L’industrie du jeu vidéo traverse depuis des années une période marquée par des licenciements, des fermetures, des annulations et des acquisitions importantes, et de nombreuses voix de vétérans pointent vers un changement de mentalité en haut lieu. La dernière critique en date vient de Stéphane D'Astous, ancien directeur d'Ubisoft et d'Eidos-Montréal, qui a sévèrement critiqué le profil des leaders actuels de l'industrie, comme nous le raconte VGC.

D'Astous, qui s'est joint à Ubisoft en 2003 à titre de COO et PMO, a ensuite occupé le poste de PDG d'Eidos-Montréal pendant près de sept ans, période pendant laquelle il a fondé et bâti l'équipe responsable de Deus Ex : Révolution humaine. Il a également occupé des postes de direction chez Quantic Dream, Krafton Montréal et iWOT Games Montréal.

« C'est bien plus Excel que passion »

Dans une interview avec Thunderpick, le vétéran manager a montré son inquiétude face à la « grande consolidation » que l'industrie du jeu vidéo a connue au cours des 15 dernières années. Selon D'Astous, l'entrée et la croissance de nouveaux géants comme Tencent, NetEase ou le fonds souverain d'Arabie Saoudite ont brusquement modifié l'équilibre du secteur.

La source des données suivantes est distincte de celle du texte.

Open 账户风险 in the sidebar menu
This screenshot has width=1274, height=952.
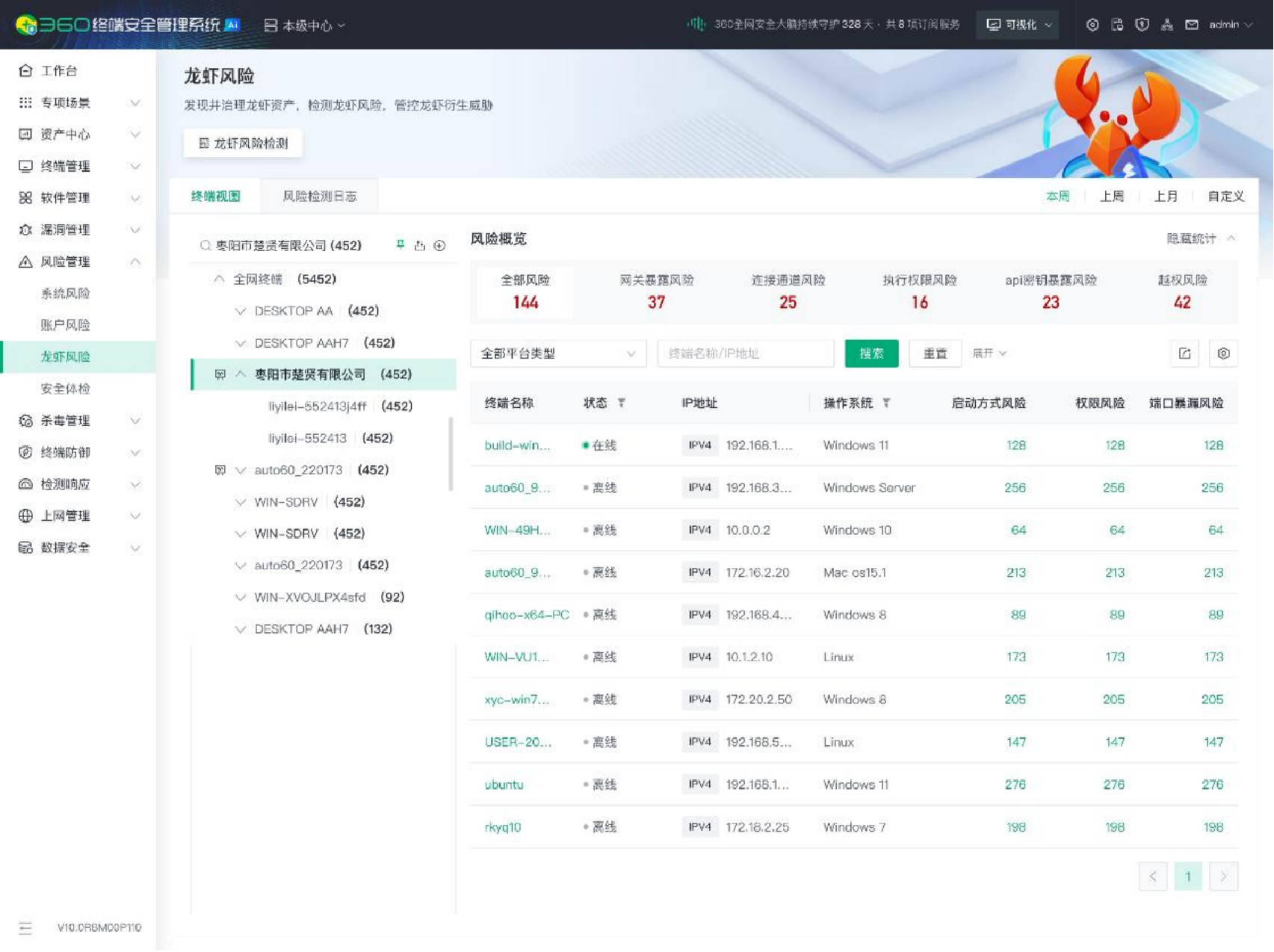[x=65, y=325]
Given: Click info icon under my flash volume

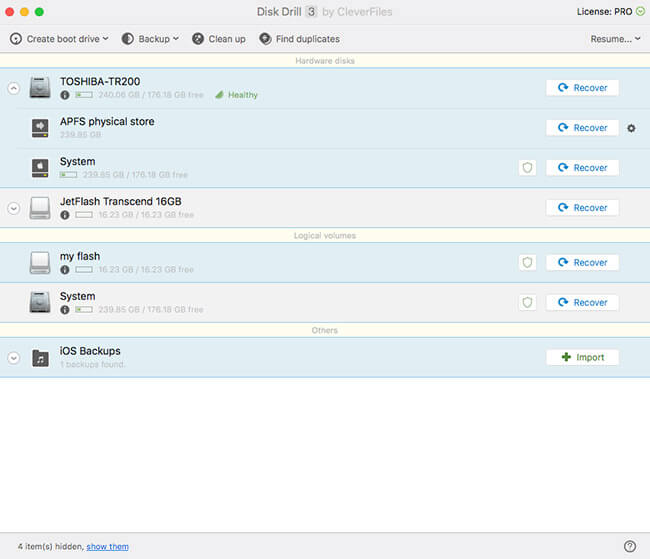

« Les choses ont changé brusquement, et je ne suis pas sûr que ce soit pour de bonnes raisons », dit-il. Selon lui, si l'on compare la situation actuelle avec l'époque où il travaillait chez Eidos-Montréal, maintenant «les gens qui ont de l'argent et du pouvoir de décision sont beaucoup plus petits et leurs poches sont beaucoup plus profondes».

La phrase la plus convaincante vient pour décrire le profil de ces nouveaux managers : « Ils n'ont pas le même ADN que ceux chargés de prendre les décisions il y a 15 ans. C'est bien plus Excel que passion. » Pour D'Astous, cette transformation a amené de nombreuses décisions à être prises dans une logique purement financière, loin du processus créatif et de la réalité du développement.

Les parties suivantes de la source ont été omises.